▶ _Directions_
Answer these questions from the Dragica Vasileska text:
(a) In what year did Vasileska complete her Ph.D. at Arizona State University?
(b) Which publisher issued Computational Electronics: From Semiclassical to Quantum Transport Modeling?
(c) In which year's class of fellows was she elected an IEEE Fellow?

BEGIN Extract to read

= Dragica Vasileska =

Electrical engineer

Dragica Vasileska (also published as Dragica Vasileska-Kafedziska) is an electrical engineer whose research involves what she calls "computational electronics": simulation and modeling of the physics of semiconductor devices, including integrated circuits, solar cells, high-power MOSFETs, and quantum dots. Educated in the former Yugoslavia, in what is now North Macedonia, she works in the US as a professor of electrical, computer and energy engineering at Arizona State University.

==Education and career==
Vasileska studied electrical engineering at Ss. Cyril and Methodius University of Skopje, in what is now North Macedonia, earning a bachelor's degree in 1985 and a master's degree in 1992. She came to Arizona State University for doctoral study in electrical engineering, and completed her Ph.D. there in 1995. Her dissertation, Green's Functions Formalism for Low-Dimensional Systems, was supervised by David K. Ferry.

After earning her bachelor's degree, she became a lecturer at Ss. Cyril and Methodius University from 1986 to 1990. After her doctorate, she remained at Arizona State University as a postdoctoral researcher and then since 1997 as a faculty member. She was promoted to full professor in 2007.

==Books==
Vasileska is the coauthor of books including:
- Computational Electronics (with S. M. Goodnick, Morgan & Claypool, 2006)
- Computational Electronics: From Semiclassical to Quantum Transport Modeling (with S. M. Goodnick and Gerhard Klimeck, Taylor & Francis, 2010)
- Modeling Self-Heating Effects in Nanoscale Devices (with K. Raleva, A. Shaik, and S. M. Goodnick, Institute of Physics Publishing, Morgan & Claypool, 2017).
She is also the co-editor of several edited volumes.

==Recognition==
Vasileska was elected as an IEEE Fellow, in the 2019 class of fellows, "for contributions to computational electronics and simulation of nanoscale devices".

END Extract to read
BEGIN Record excerpts

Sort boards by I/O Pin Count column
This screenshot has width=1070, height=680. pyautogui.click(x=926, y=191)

END Record excerpts
BEGIN Record excerpts

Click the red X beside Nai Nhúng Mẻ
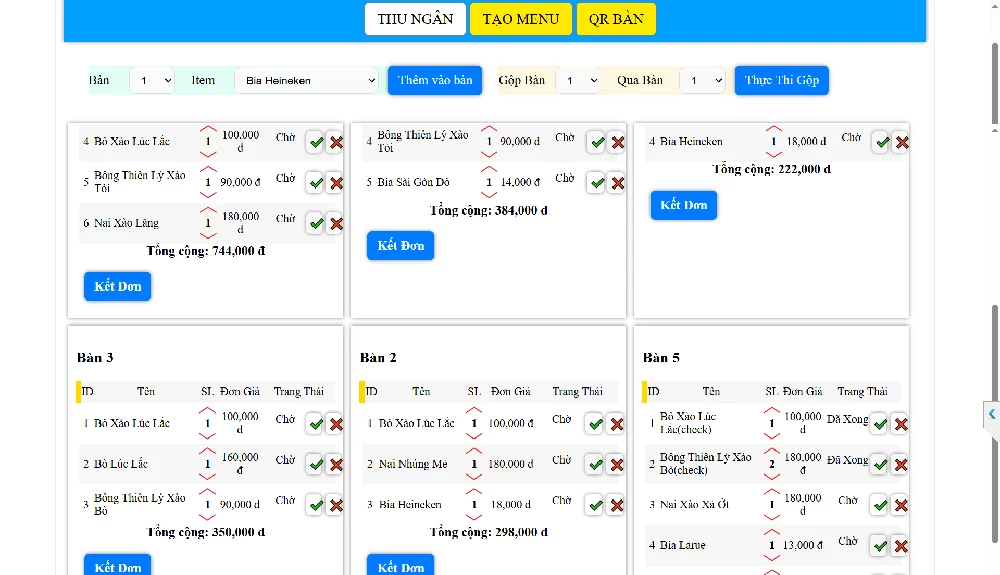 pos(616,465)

END Record excerpts

▶ _Reply_
(a) 1995
(b) Taylor & Francis
(c) 2019